>> Start GIVEN TEXT
Hi all,

We would like to revive the discussion and provide a quick update on
the recent work of the FLIP. We have implemented a POC[1], run cases
in the flink-benchmarks[2] against the POC, and verified that many of
the operators in the benchmark will enable object-reuse without code
changes, while the global object-reuse is disabled.

Please let me know if you have any further comments on the FLIP. If
there are no more comments, we will open the voting in 3 days.

Best regards,
Xuannan

[1] https://github.com/apache/flink/pull/22897
[2] https://github.com/apache/flink-benchmarks


On Fri, Jul 7, 2023 at 9:18 AM Dong Lin <lindon...@gmail.com> wrote:
>
> Hi Jing,
>
> Thank you for the suggestion. Yes, we can extend it to support null if in
> the future we find any use-case for this flexibility.
>
> Best,
> Dong
>
> On Thu, Jul 6, 2023 at 7:55 PM Jing Ge <j...@ververica.com> wrote:
>
> > Hi Dong,
> >
> > one scenario I could imagine is that users could enable global object
> > reuse features but force deep copy for some user defined specific functions
> > because of any limitations. But that is only my gut feeling. And agree, we
> > could keep the solution simple for now as FLIP described and upgrade to 3VL
> > once there are such real requirements that are rising.
> >
> > Best regards,
> > Jing
> >
> > On Thu, Jul 6, 2023 at 12:30 PM Dong Lin <lindon...@gmail.com> wrote:
> >
> >> Hi Jing,
> >>
> >> Thank you for the detailed explanation. Please see my reply inline.
> >>
> >> On Thu, Jul 6, 2023 at 3:17 AM Jing Ge <j...@ververica.com> wrote:
> >>
> >>> Hi Xuannan, Hi Dong,
> >>>
> >>> Thanks for your clarification.
>> End GIVEN TEXT
>> Start DATA EXCERPT
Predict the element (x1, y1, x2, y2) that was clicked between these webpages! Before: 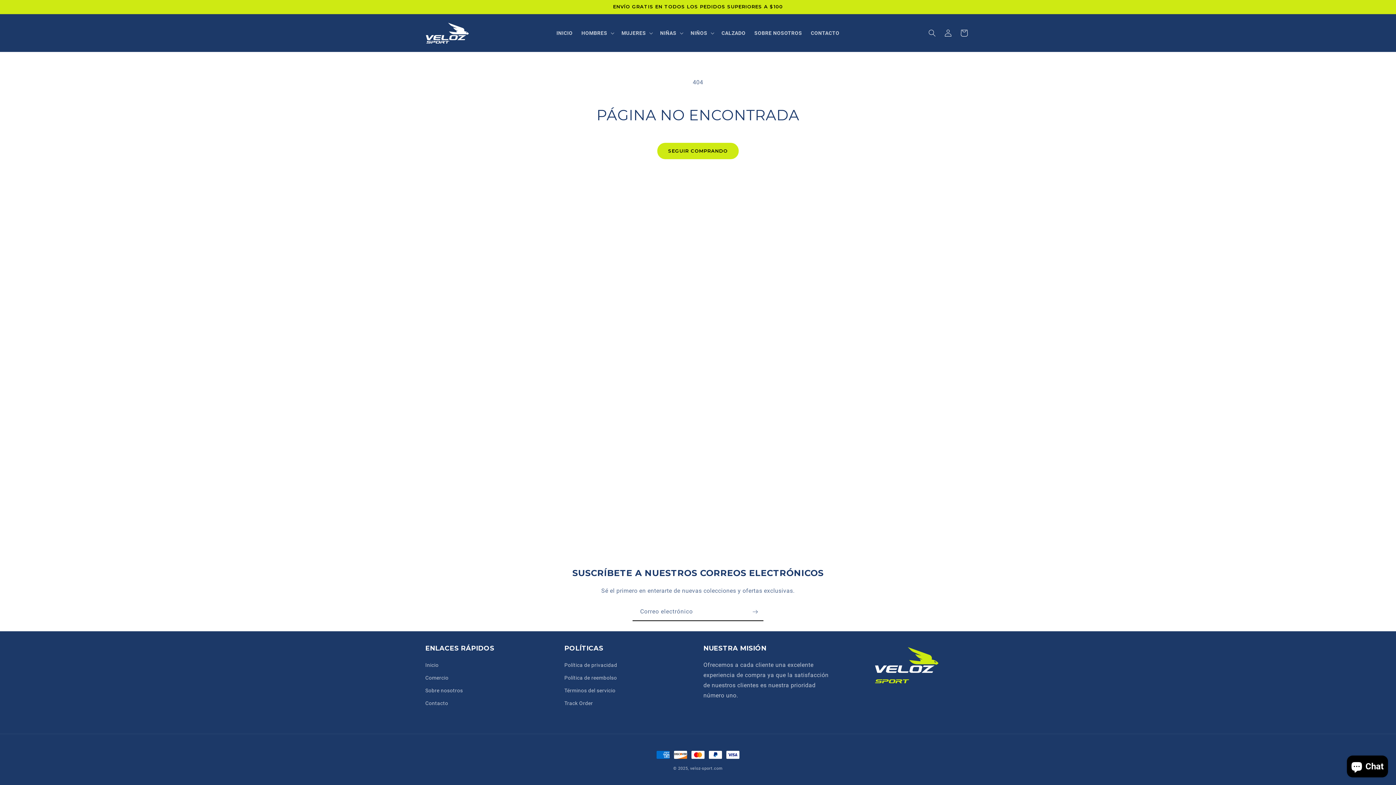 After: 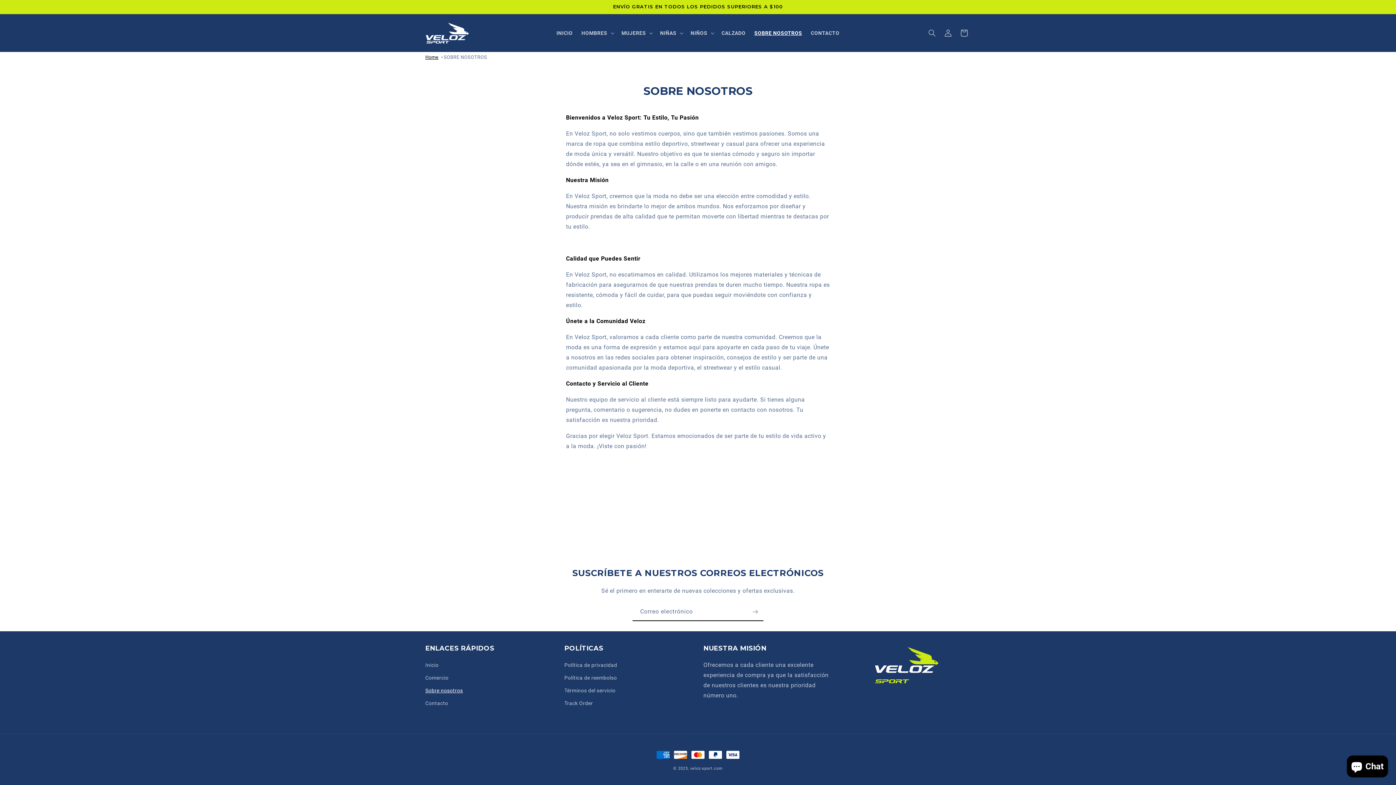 Action: label: SOBRE NOSOTROS bbox: (750, 25, 806, 40)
>> End DATA EXCERPT
◆ **TO BE DONE**: Extend the email thread about object reuse in Flink, continuing from its last sentence.

◆ **EXERCISE ANSWER**:
> >>>
> >>> @Xuannan
> >>>
> >>> A Jira ticket has been created for the doc update:
> >>> https://issues.apache.org/jira/browse/FLINK-32546
> >>>
> >>> @Dong
> >>>
> >>> I don't have a concrete example. I just thought about it from a
> >>> conceptual or pattern's perspective. Since we have 1. coarse-grained 
> >>> global
> >>> switch(CGS as abbreviation), i.e. the pipeline.object-reuse and 2.
> >>> fine-grained local switch(FGS as abbreviation), i.e. the
> >>> objectReuseCompliant variable for specific operators/functions, there will
> >>> be the following patterns with appropriate combinations:
> >>>
> >>> pattern 1: coarse-grained switch only. Local object reuse will be
> >>> controlled by the coarse-grained switch:
> >>> 1.1 cgs == true -> local object reused enabled
> >>> 1.2 cgs == true  -> local object reused enabled
> >>> 1.3 cgs == false -> local object reused disabled, i.e. deep copy enabled
> >>> 1.4 cgs == false -> local object reused disabled, i.e. deep copy enabled
> >>>
> >>> afaiu, this is the starting point. I wrote 4 on purpose to make the
> >>> regression check easier. We can consider it as the combinations with
> >>> cgs(true/false) and fgs(true/false) while fgs is ignored.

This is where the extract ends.